To understand this document

This document assumes you standard UNIX™ shell, sh(1), have an understanding of the UNIX process model, exit codes, have coded several scripts, used gzip(1), at(1) or built a cron table.

It also assumes that you can read the manual page for any other example command.

What is kicker?

kicker is a clever way to allow multiple applications to share a single instance without stepping on each-other's resources. This is accomplished by sequencing heavy unrelated tasks by virtue of the batch scheduler and system nice values.

One of the most common points of contention I've seen, which is not likely until an application base grows over time, is botched updates to application login's cron tables. A new task added to an existing table accidentally deletes some (or all) previous entries. This is a rake you do not want to step on.

Kicker periodically inject new tasks into the various batch queues. A cron table usually specifies 25 possible enqueue times (00 hours to 23 hours and eod which is usually 23:55). The system administrator may add additional triggers, which is clearly local site policy (like night and day shift changes).

The dependencies on cron are limited to these injection intervals. Jobs may also be injected into the batch queues by normal means, or by an escalated process. This allows one task to daisy-chain subsequent tasks as it completes their prerequisites.

Each task may assume the run-time credentials of the owner of the file (see -S). This allows mortal application accounts to cleanup their own log files, archive data, and the like. (Mayhap application restarts and upgrades as well.) The manual page has a copy of the recommended op rule, which is repeated here:

# Allow the kicker login to run tasks as any mortal login
batch	/usr/bin/batch -q $1 ;
	%f.path=^/var/kicker/.*$
	!f.uid=^0$		# comment to allow root tasks
	users=^kicker$
	$1=^[a-zA-Z]$
	$#=1
	stdin=<%f
	uid=%f gid=%f initgroups=%f
	$KICKER_Q_TIME
	$HOME $USER $LOGNAME $SHELL $PATH
This rule should be configured for local site policy. For example the users specification may be replaced with a groups or netgroups limit. No password should be required as kicker is often run via automation detached from any terminal (viz. via cron).

Basic examples

Usually the superuser's cron table contains 25 boiler-plate lines: The administrator must add 25 lines to the superuser cron configuration to root's (kicker's) crontab -- once, this avoids breaking many crontabs over the life of the host: nothing is really free.
# kicker support if run as root
0  00 * * *  root /usr/local/sbin/kicker top 00
0  01 * * *  root /usr/local/sbin/kicker top 01
...
0  22 * * *  root /usr/local/sbin/kicker top 22
0  23 * * *  root /usr/local/sbin/kicker top 23
55 23 * * *  root /usr/local/sbin/kicker eod
The top token allows any job that triggers every hour be injected before the specific hourly tasks. The order of the tokens could be swapped to force hourly tasks to run after the specific hourly tasks. (In fact a new token (e.g. follow) could also be created.)

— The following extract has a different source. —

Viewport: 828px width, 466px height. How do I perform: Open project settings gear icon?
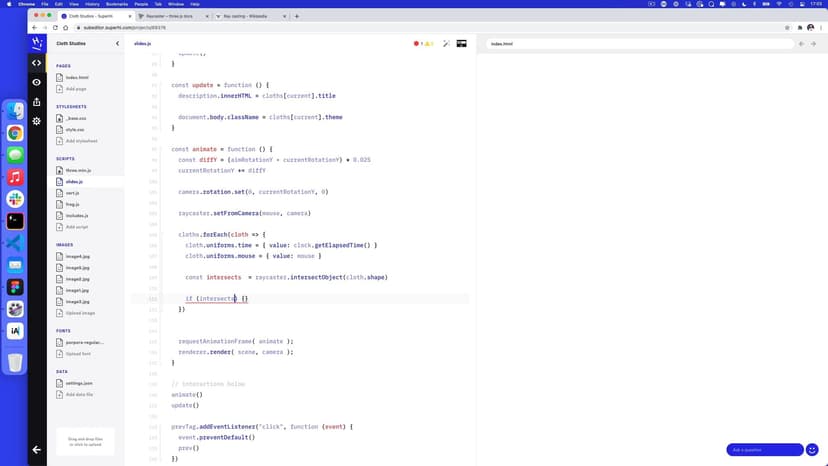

Additional tokens for the months of the year, or weeks of the year could be created, but I've never needed any of those. Some tasks might run every day, but simply exit when it is not the last Monday of the month. So there is little reason to add specific day or month triggers.

Configure batch queues

The batch structure has a simple design, like most good UNIX™ structures. And like most features it is not enabled by default. Start by building 1 queue, grow as you need to.

The Solaris implementation uses /etc/cron.d/queuedefs to define each queue

# $Id:...
# q.[njobj][nicen][waitw]
# compress 2 at a time, nice +8, with no delay between them.
Z.2j8n
# run reports 1 at a time, nice +2, with no delay between them.
R.1j2n
Others (like FreeBSD) have fewer configuration options, or practically no options. In that case having more queues than CPUs is not really a good idea. FreeBSD's (aka Vixie's cron) implementation depends on atrun to also launch batch jobs, so you better enable that too. Note that the name of a Vixie queue specifies the nice priority (a=0, b=1, c=2, ...). There is no need to build queue directories, as the queue is part of the job name.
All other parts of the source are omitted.